**Extrait du document**:
>>>>
L’innovation et la formation au cœur de l’ingénierie de l’eau

Dossier : De l’eau pour tousMagazine N°683 Mars 2013
Par Jacques GAILLARD (73)
Par Jean-Marc USSEGLIO
Par Marc GIROUSSENS

L’ingénierie fran­çaise et euro­péenne, et tout par­ti­cu­liè­re­ment l’ingénierie de l’eau, doit faire face à trois défis majeurs : accé­lé­rer son déve­lop­pe­ment inter­na­tio­nal ; pro­po­ser à ses clients une offre de métiers la plus com­plète pos­sible ; atti­rer les meilleurs talents en pro­po­sant à ses col­la­bo­ra­teurs des car­rières diver­si­fiées. La capa­ci­té de nos socié­tés d’ingénierie à pro­po­ser à leurs clients, tout comme à leurs propres col­la­bo­ra­teurs, une offre de ser­vices inno­vante s’impose donc comme un des défis majeurs de notre profession.

REPÈRES
Dans l’acte de construire, l’ingénierie se trouve à une place tout à fait pri­vi­lé­giée entre le maître d’ouvrage et l’entreprise. C’est là, au moment où le besoin du client com­mence à s’incarner en termes de pro­jets de construc­tion, que la socié­té d’ingénierie trouve toute sa rai­son d’être comme conseil du client, force de pro­po­si­tion, par­te­naire de l’entreprise, vec­teur d’innovation.
L’effet de levier est consi­dé­rable lorsque l’innovation apporte des éco­no­mies sub­stan­tielles en termes d’investissement ou de coût glo­bal de l’ouvrage.

Les socié­tés d’ingénierie, qui pen­dant long­temps se sont trou­vées relé­guées à des rôles de sous-trai­tant auprès des grands groupes de BTP et, dans le domaine de l’eau, auprès des grandes socié­tés de dis­tri­bu­tion d’eau, ont une impé­rieuse néces­si­té de tirer leur valeur ajou­tée vers le haut en s’imposant comme une force de recherche et d’innovation.
<<<<
**Extrait de données**:
>>>>
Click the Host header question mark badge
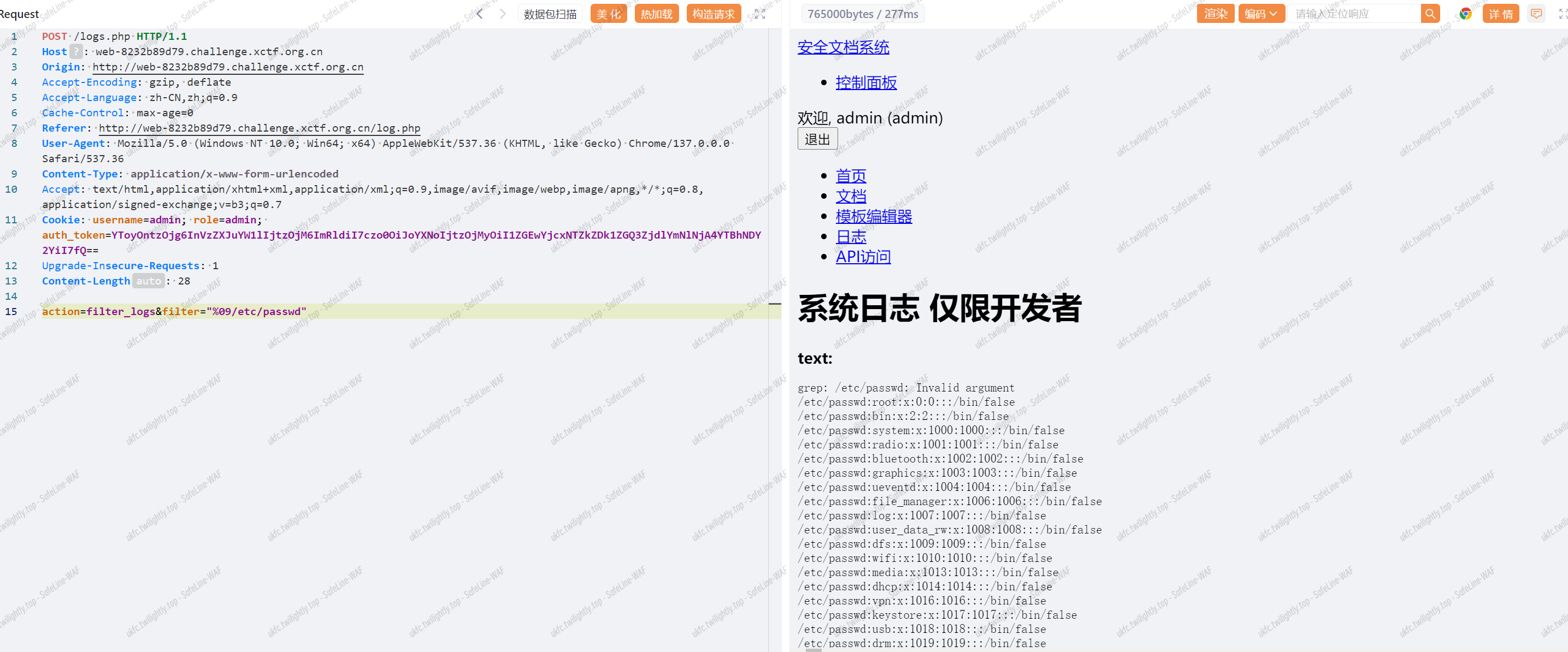 (x=75, y=52)
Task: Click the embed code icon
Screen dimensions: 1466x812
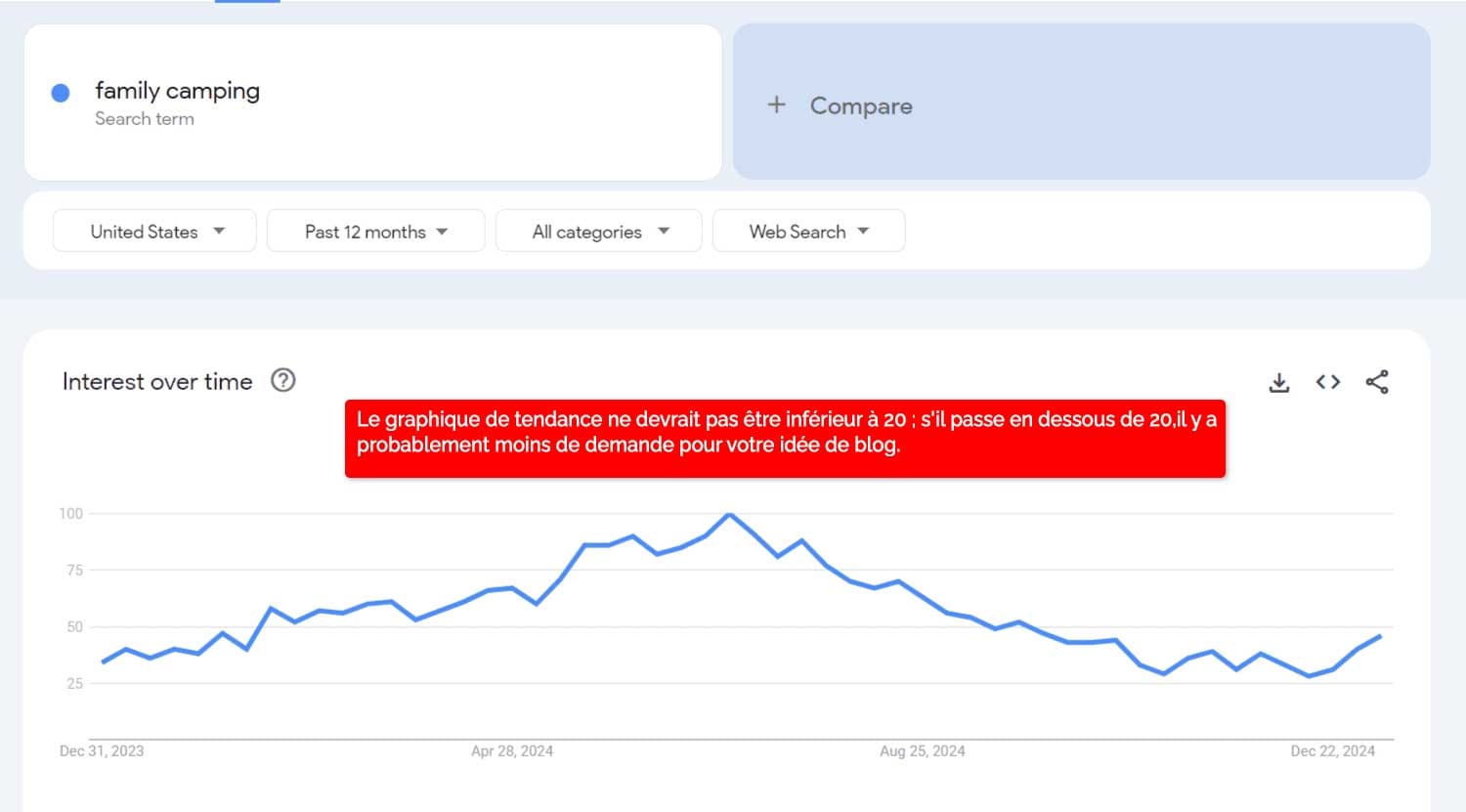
<<<<
**Travail à faire**:
A - Énumérez les trois défis majeurs auxquels l'ingénierie de l'eau doit faire face selon l'article sur l'ingénierie de l'eau.
B - D'après l'article sur l'ingénierie de l'eau, entre quels acteurs l'ingénierie occupe-t-elle une place privilégiée dans l'acte de construire ?
C - Poursuivez l'article sur l'ingénierie de l'eau à partir de sa dernière phrase.
Le matériel présenté ci-dessus est indépendant de l'article sur l'ingénierie de l'eau.

**Réponses attendues**:
A - Accélérer son développement international ; proposer à ses clients une offre de métiers la plus complète possible ; attirer les meilleurs talents en proposant à ses collaborateurs des carrières diversifiées.

B - Entre le maître d'ouvrage et l'entreprise.

C -
L’enjeu est double : convaincre nos clients que nos socié­tés sont les mieux pla­cées pour com­prendre leurs pro­blé­ma­tiques et y appor­ter les réponses les plus adap­tées ; convaincre nos col­la­bo­ra­teurs que nos socié­tés d’ingénierie sont les plus à même de répondre à leurs dési­rs de créa­ti­vi­té et d’innovation.

Une profession mobilisée

L’ensemble de la pro­fes­sion a bien pris conscience de ces enjeux. Syn­tec Ingé­nie­rie a ain­si créé l’année der­nière l’Institut de l’ingénierie, qui a pour voca­tion de pro­mou­voir, coor­don­ner et mettre en valeur la par­ti­ci­pa­tion des ingé­nie­ristes aux pro­jets de recherche et développement.

Une impé­rieuse néces­si­té de tirer la valeur ajou­tée vers le haut

Les socié­tés d’ingénierie membres de Syn­tec ont donc désor­mais la pos­si­bi­li­té d’unir leurs com­pé­tences pour répondre en asso­cia­tion aux pro­grammes de recherche, fran­çais ou inter­na­tio­naux, tou­chant aux métiers de la construction.

Les enjeux de l’innovation dans l’ingénierie de l’eau sont mul­tiples et concernent à la fois des sujets tech­niques très ciblés et des thèmes de recherche trans­ver­saux qui sont au cœur du déve­lop­pe­ment durable. Nous en don­nons quelques exemples.

Eau et énergies renouvelables

Plus de quinze pro­jets de R&D
Arte­lia (issue en 2010 de la fusion de Sogreah et de Cote­ba) s’inscrit dans le mou­ve­ment col­lec­tif de la pro­fes­sion. Par­mi les 30 thèmes de recherche actifs du groupe qui concernent l’eau, plus de 15 pro­jets sont des pro­jets col­la­bo­ra­tifs de R&D dans le cadre de pro­grammes natio­naux ou de l’Union européenne.

Des modèles numé­riques tri­di­men­sion­nels tou­jours plus per­for­mants per­mettent d’optimiser les per­for­mances des cen­trales hydro­élec­triques par une meilleure prise en compte des écou­le­ments dans les zones d’approche d’un bar­rage, dans l’entonnement d’un groupe de tur­bines et la tur­bine elle-même.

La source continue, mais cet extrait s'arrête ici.